| Exercise requirements |
Pictures in the records below must be left out. Return exactly the lines from the line with "Task: Go to New arrivals" to the line with "Click the GPU-Z", both included.

| Source material |
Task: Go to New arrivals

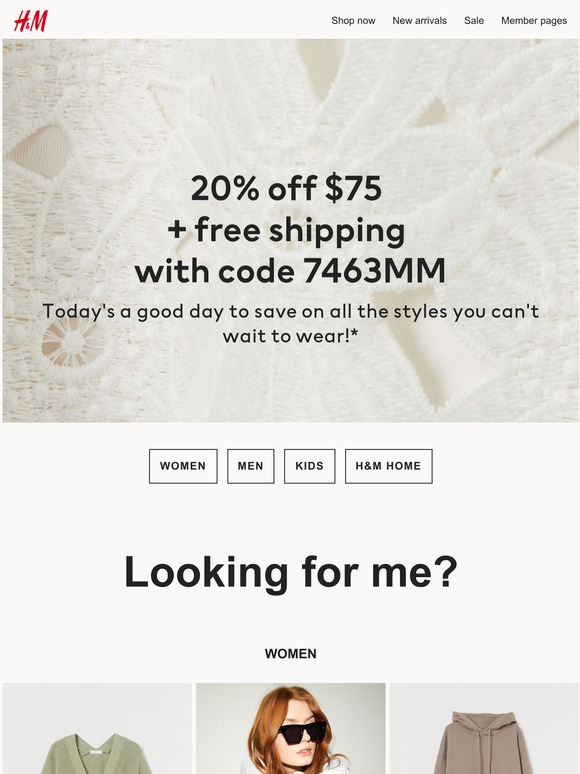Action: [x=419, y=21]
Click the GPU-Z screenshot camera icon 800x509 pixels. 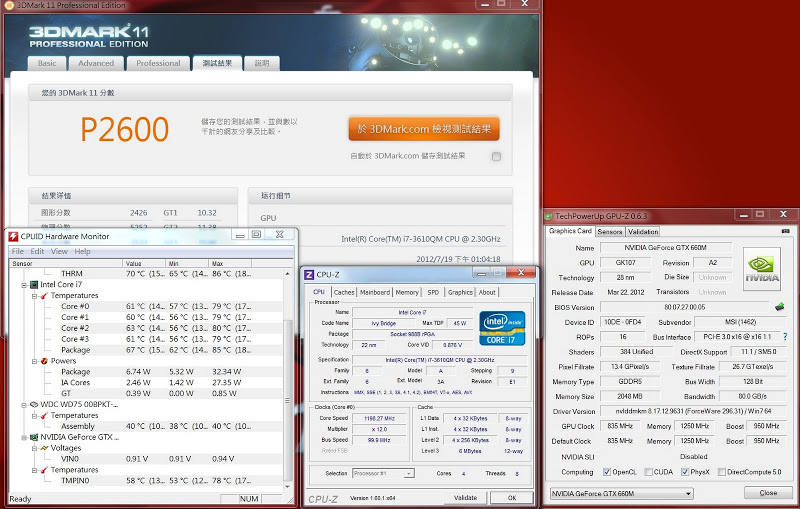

* * *

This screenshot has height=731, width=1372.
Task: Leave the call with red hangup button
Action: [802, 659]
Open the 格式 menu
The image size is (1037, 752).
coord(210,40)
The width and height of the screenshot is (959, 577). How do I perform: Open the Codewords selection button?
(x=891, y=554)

| Response |
Task: Go to New arrivals

Action: [x=419, y=21]
Click the GPU-Z screenshot camera icon 800x509 pixels. 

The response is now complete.